La lecture des deux œuvres par Nicolas Stavy, l’Orchestre national de Lille et le chef Paul Polivnick est séduisante, les interprètes se trouvant aussi à l’aise chez Britten que chez Korngold. La tâche qui échoit à Nicolas Stavy n’est guère aisée : il s’agit tantôt de s’intégrer parfaitement à l’orchestre, tantôt de transcender l’écriture à une main pour donner la plénitude d’une musique pour piano “traditionnelle”. De ces missions, le pianiste se tire avec brio, ne laissant guère transparaître la difficulté et faisant sonner aussi bien Britten que Korngold avec naturel ; avant d’écouter des concertos “pour la main gauche”, on écoute des concertos pour piano. La cohésion avec l’orchestre est admirable chez l’Anglais, dont les mouvements lents sont enchanteurs, mais la maestria et la force de l’Autrichien ne semble pas moins lui convenir. À ces côtés, l’Orchestre national de Lille, dirigé par Paul Polivnick, est un partenaire de premier choix en terme de couleurs (celles réclamées par Britten, par leur finesse, laissant souvent un pupitre à découvert, sont fragiles, et s’avèrent ici une grande réussite) comme d’engagement (primordial pour le Korngold).
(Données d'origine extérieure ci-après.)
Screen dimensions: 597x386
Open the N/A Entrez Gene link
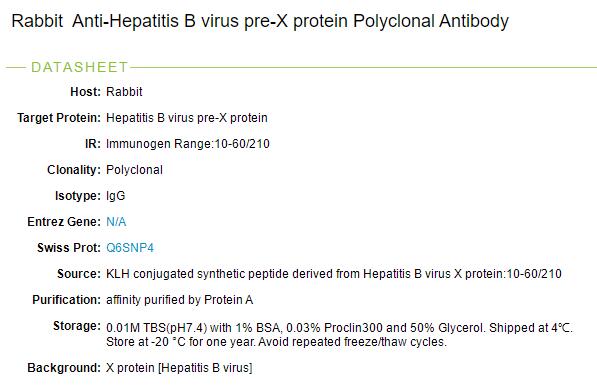coord(116,222)
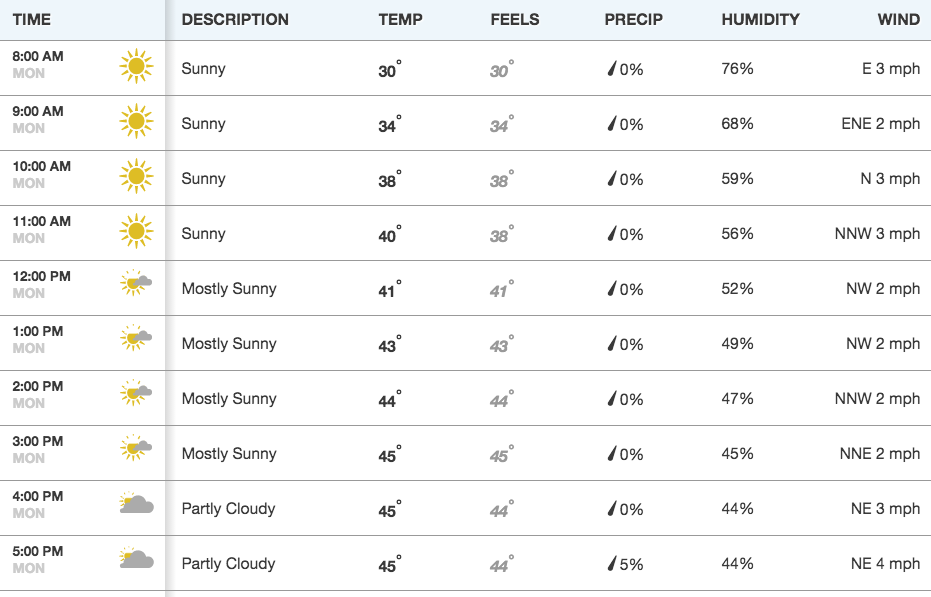
Task: Click the 76% humidity value
Action: point(737,68)
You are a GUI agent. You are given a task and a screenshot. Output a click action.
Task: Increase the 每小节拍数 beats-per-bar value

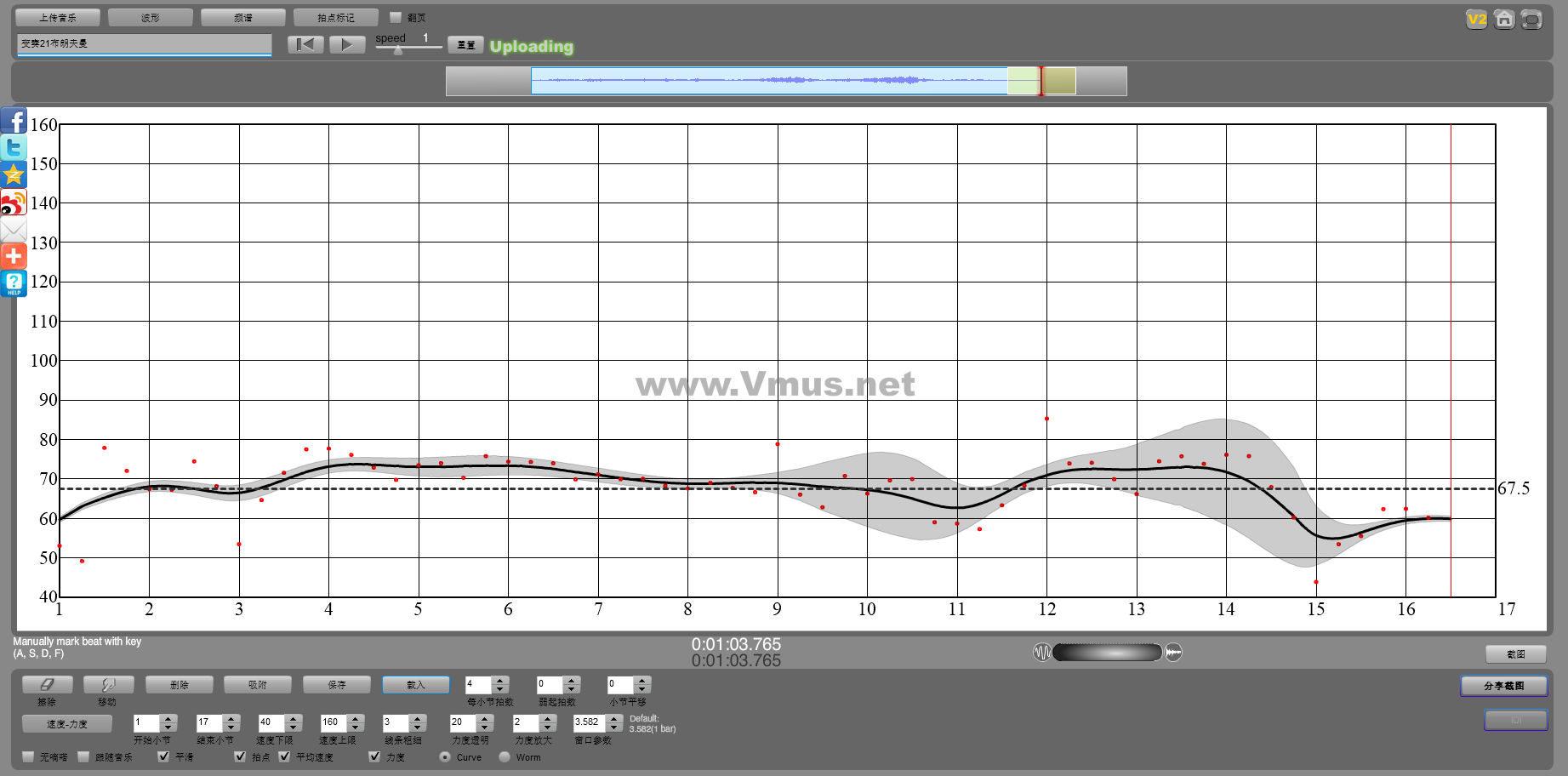500,680
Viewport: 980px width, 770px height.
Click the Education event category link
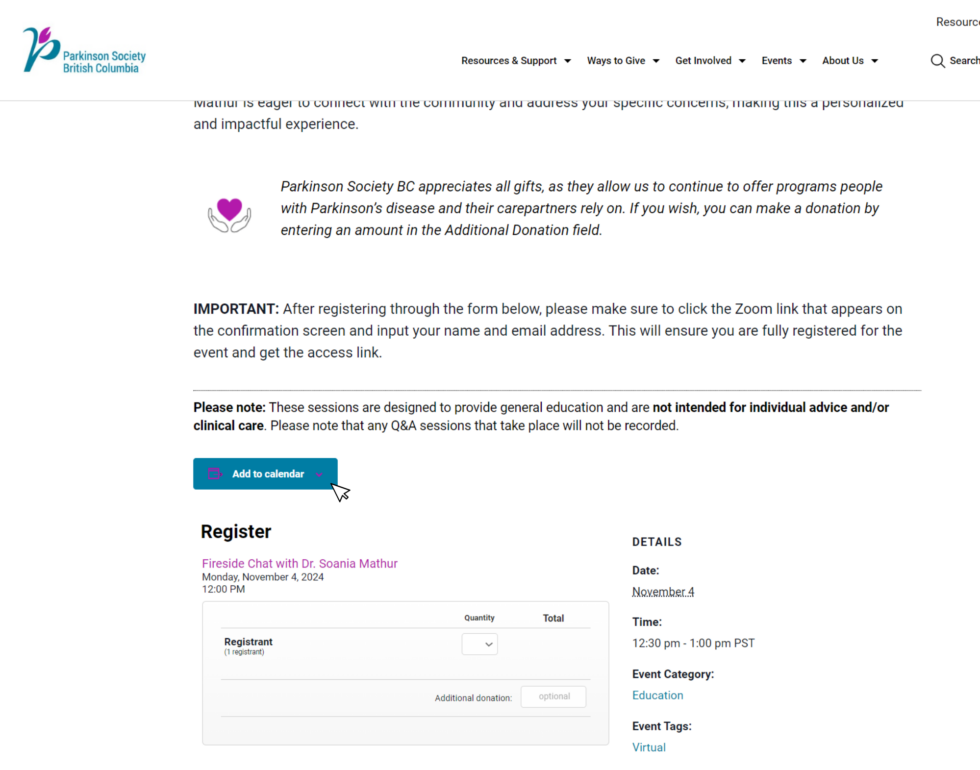(x=657, y=694)
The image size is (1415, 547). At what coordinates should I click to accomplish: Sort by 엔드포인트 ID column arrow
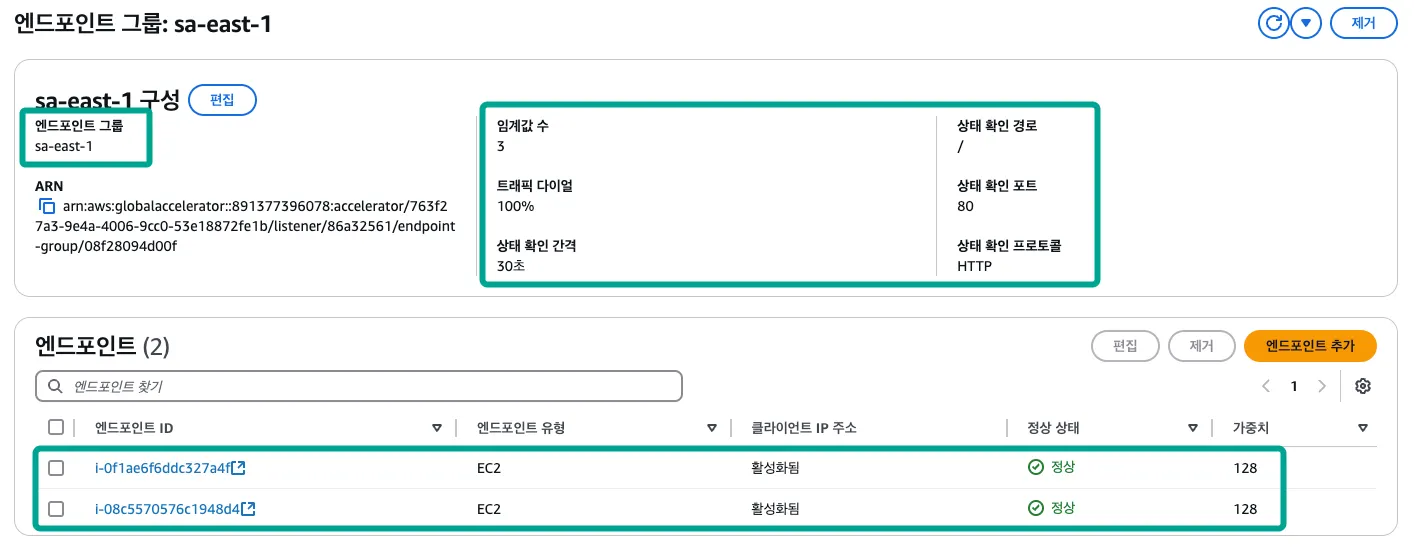[x=436, y=428]
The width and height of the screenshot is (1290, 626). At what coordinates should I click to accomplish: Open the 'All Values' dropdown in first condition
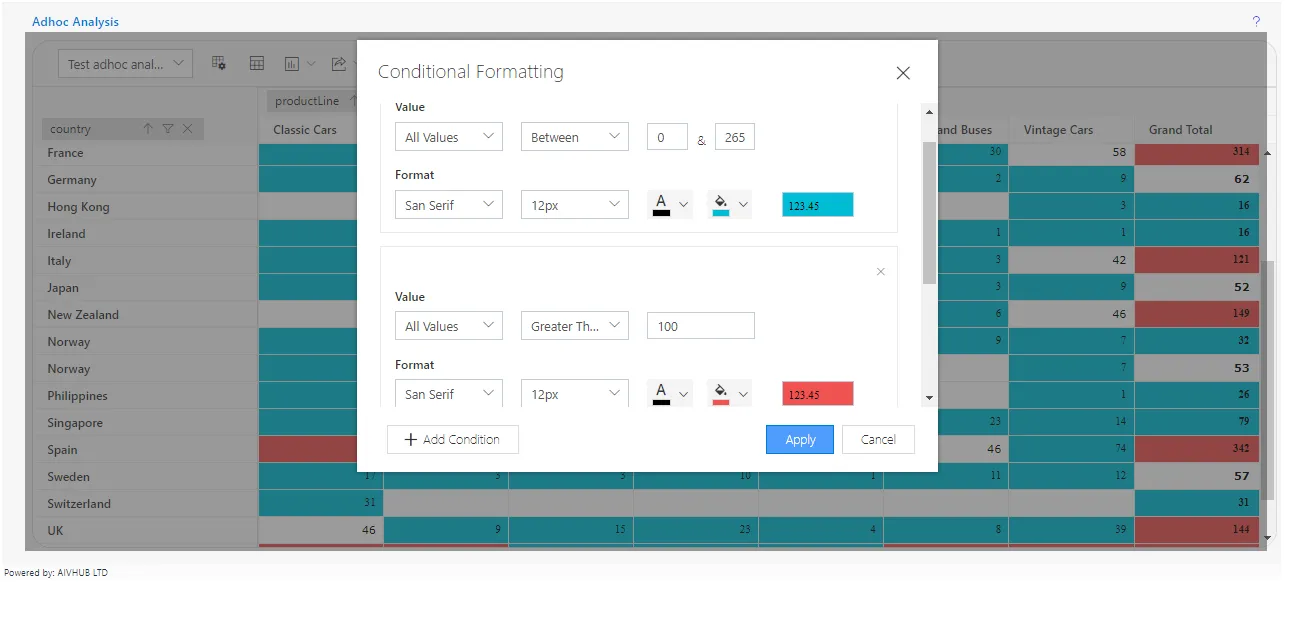pos(448,136)
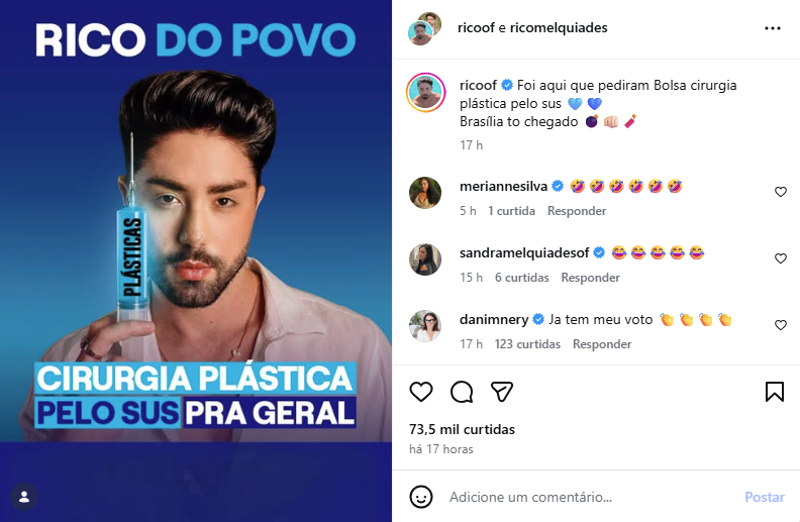Open emoji picker smiley icon
Viewport: 800px width, 522px height.
point(421,497)
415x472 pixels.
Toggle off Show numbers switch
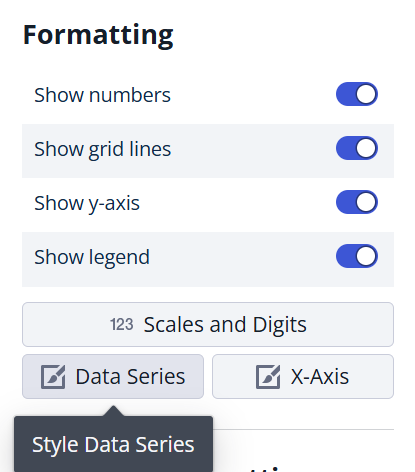point(357,94)
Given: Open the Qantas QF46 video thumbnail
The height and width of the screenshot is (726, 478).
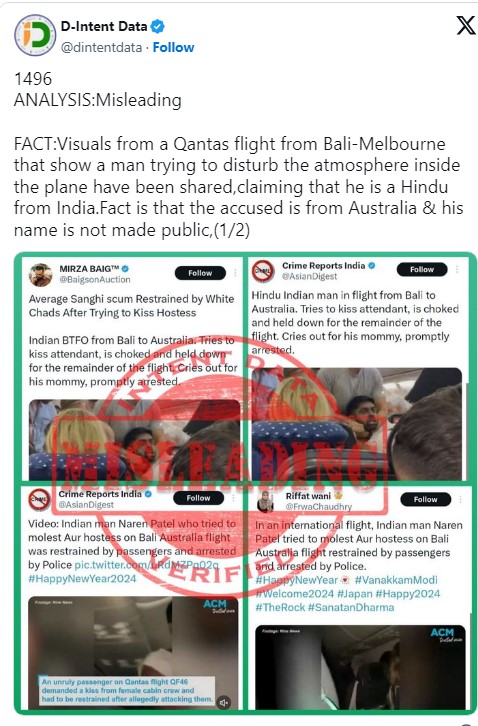Looking at the screenshot, I should click(x=134, y=653).
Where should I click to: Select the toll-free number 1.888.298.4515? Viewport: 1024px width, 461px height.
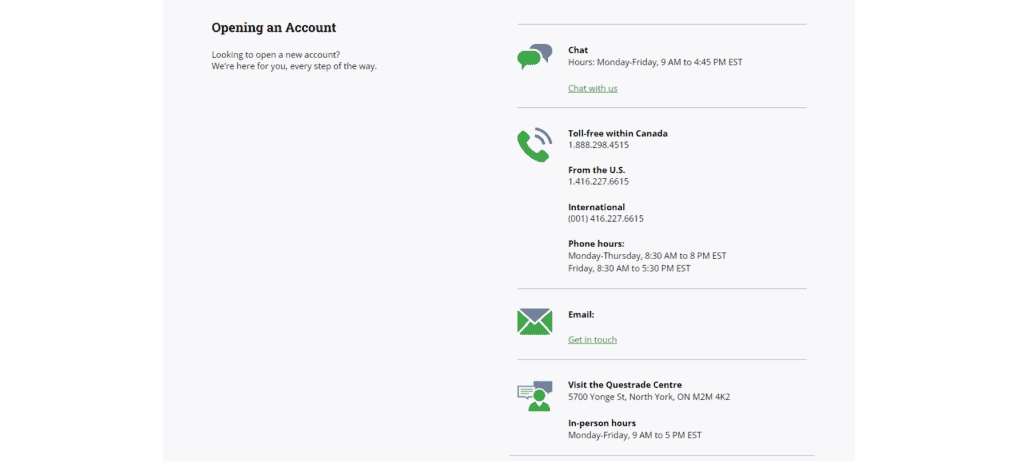point(598,145)
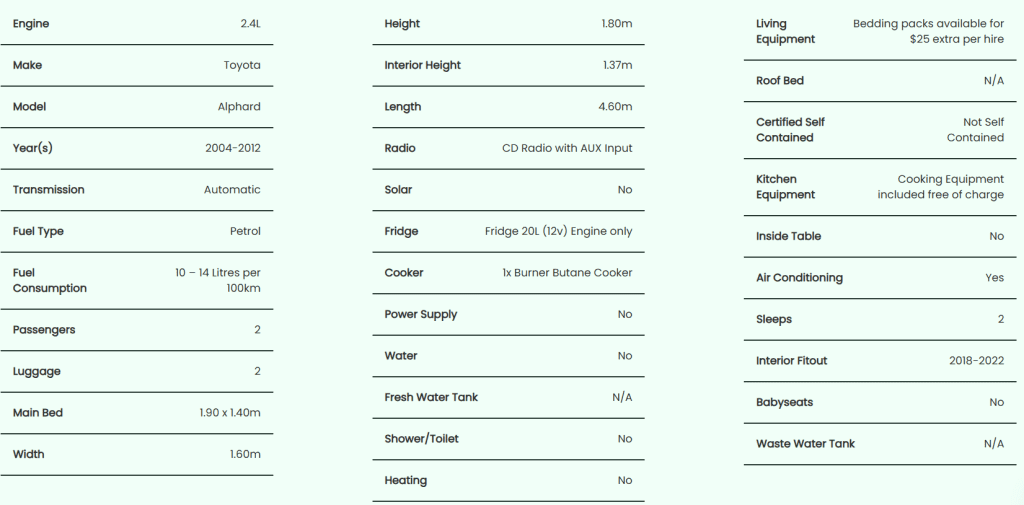Click the Interior Height label

click(422, 65)
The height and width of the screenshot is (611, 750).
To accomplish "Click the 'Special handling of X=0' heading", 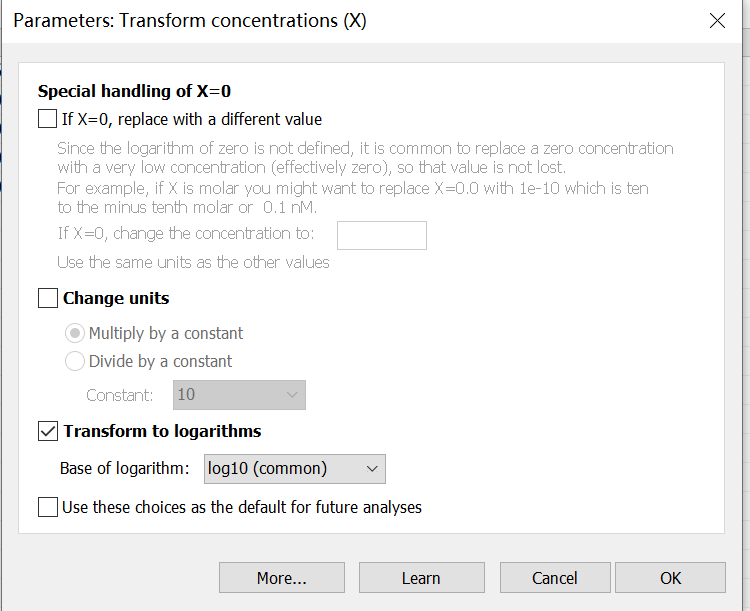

L’équilibre entre les forces en présence semble à tout moment idéal, même si je soupçonne la prise de son de mettre le piano en avant.
Pour peu qu’on prenne le soin de se familiariser avec les deux idiomes musicaux, assez différents (Britten semblant aller vers une forme d’épure et de concentration, Korngold vers un expressionnisme avide de grands espaces), des deux œuvres, et les apprécier pour ce qu’ils sont, ce dixième volume des « Musiciens de la Grande Guerre » proposé par les éditions Hortus deviendra un agréable compagnon qui rappellera — c’est toujours opportun — que les affres de la barbarie belliqueuse peuvent parfois être dépassés par l’art, et pas seulement en faisant un art engagé, mais en faisant de l’art tout court.
INFORMATIONS
Britten : Diversions pour piano main gauche et orchestre
Korngold : Concerto pour piano main gauche en ut dièse
Nicolas Stavy, piano
Orchestre national de Lille
Paul Polivnick, dir.
Hortus, « Les Musiciens de la Grande Guerre », vol. 10, 2015.